Known Issues

While most bugs and issues are managed using the astropy issue tracker, this document lists issues that are too difficult to fix, may require some intervention from the user to workaround, or are due to bugs in other projects or packages.

Some docstrings can not be displayed in IPython < 0.13.2

Displaying long docstrings that contain Unicode characters may fail on some platforms in the IPython console (prior to IPython version 0.13.2):

In [1]: import astropy.units as u

In [2]: u.Angstrom?
ERROR: UnicodeEncodeError: 'ascii' codec can't encode character u'\xe5' in
position 184: ordinal not in range(128) [IPython.core.page]

This can be worked around by changing the default encoding to utf-8 by adding the following to your sitecustomize.py file:

import sys
sys.setdefaultencoding('utf-8')

Note that in general, this is not recommended, because it can hide other Unicode encoding bugs in your application. However, in general if your application does not deal with text processing and you just want docstrings to work, this may be acceptable.

The IPython issue: https://github.com/ipython/ipython/pull/2738

Floating point precision issues on Python 2.6 on Microsoft Windows

When converting floating point numbers to strings on Python 2.6 on a Microsoft Windows platform, some of the requested precision may be lost.

The easiest workaround is to install Python 2.7.

The Python issue: http://bugs.python.org/issue7117

Failing logging tests when running the tests in IPython

When running the Astropy tests using astropy.test() in an IPython interpreter some of the tests in the astropy/tests/test_logger.py fail. This is due to mutually incompatible behaviors in IPython and py.test, and is not due to a problem with the test itself or the feature being tested.

See: https://github.com/astropy/astropy/issues/717

Numpy 1.4.x unreliable on 64-bit Ubuntu

As of Ubuntu 12.04 (and possibly earlier), the 1.4.x versions of numpy sometimes cause segmentation faults.

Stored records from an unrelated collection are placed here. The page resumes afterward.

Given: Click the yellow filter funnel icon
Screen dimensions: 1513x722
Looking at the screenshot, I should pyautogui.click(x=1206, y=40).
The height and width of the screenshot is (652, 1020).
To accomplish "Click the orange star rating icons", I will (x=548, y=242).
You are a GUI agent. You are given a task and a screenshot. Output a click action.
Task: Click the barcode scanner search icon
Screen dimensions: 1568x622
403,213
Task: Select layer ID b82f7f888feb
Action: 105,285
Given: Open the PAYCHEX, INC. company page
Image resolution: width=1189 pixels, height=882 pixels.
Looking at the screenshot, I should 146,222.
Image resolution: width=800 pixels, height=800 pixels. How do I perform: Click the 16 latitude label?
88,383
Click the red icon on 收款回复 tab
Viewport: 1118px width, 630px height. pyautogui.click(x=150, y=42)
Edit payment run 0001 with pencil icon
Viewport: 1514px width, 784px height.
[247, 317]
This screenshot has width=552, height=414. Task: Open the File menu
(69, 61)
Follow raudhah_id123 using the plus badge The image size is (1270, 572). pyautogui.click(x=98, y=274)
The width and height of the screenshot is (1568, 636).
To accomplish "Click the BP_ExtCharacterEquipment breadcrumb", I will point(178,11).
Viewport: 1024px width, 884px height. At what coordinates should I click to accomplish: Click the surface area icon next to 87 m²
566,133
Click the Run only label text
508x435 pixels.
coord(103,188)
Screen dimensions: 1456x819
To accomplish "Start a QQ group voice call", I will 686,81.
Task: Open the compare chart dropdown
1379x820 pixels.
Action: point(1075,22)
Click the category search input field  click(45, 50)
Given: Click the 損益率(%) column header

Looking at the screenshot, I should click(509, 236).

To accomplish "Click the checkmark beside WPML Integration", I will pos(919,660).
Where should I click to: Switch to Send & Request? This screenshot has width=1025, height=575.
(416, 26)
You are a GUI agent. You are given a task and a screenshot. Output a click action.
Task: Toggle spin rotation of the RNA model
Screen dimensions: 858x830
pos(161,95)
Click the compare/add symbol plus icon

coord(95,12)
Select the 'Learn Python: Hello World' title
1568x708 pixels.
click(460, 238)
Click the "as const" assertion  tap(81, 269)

This problem is not unique to Astropy, as the numpy tests themselves do not pass, but it does cause some Astropy functionality to fail.

The solution is to use a more recent version of Numpy.

mmap support on GNU Hurd

On Hurd and possibly other platforms flush() on memory-mapped files is not implemented, so writing changes to a mmap’d file may not be reliable and is this disabled. Attempting to open a file in writeable mode with mmap will result in a warning (and mmap will be disabled on the file automatically).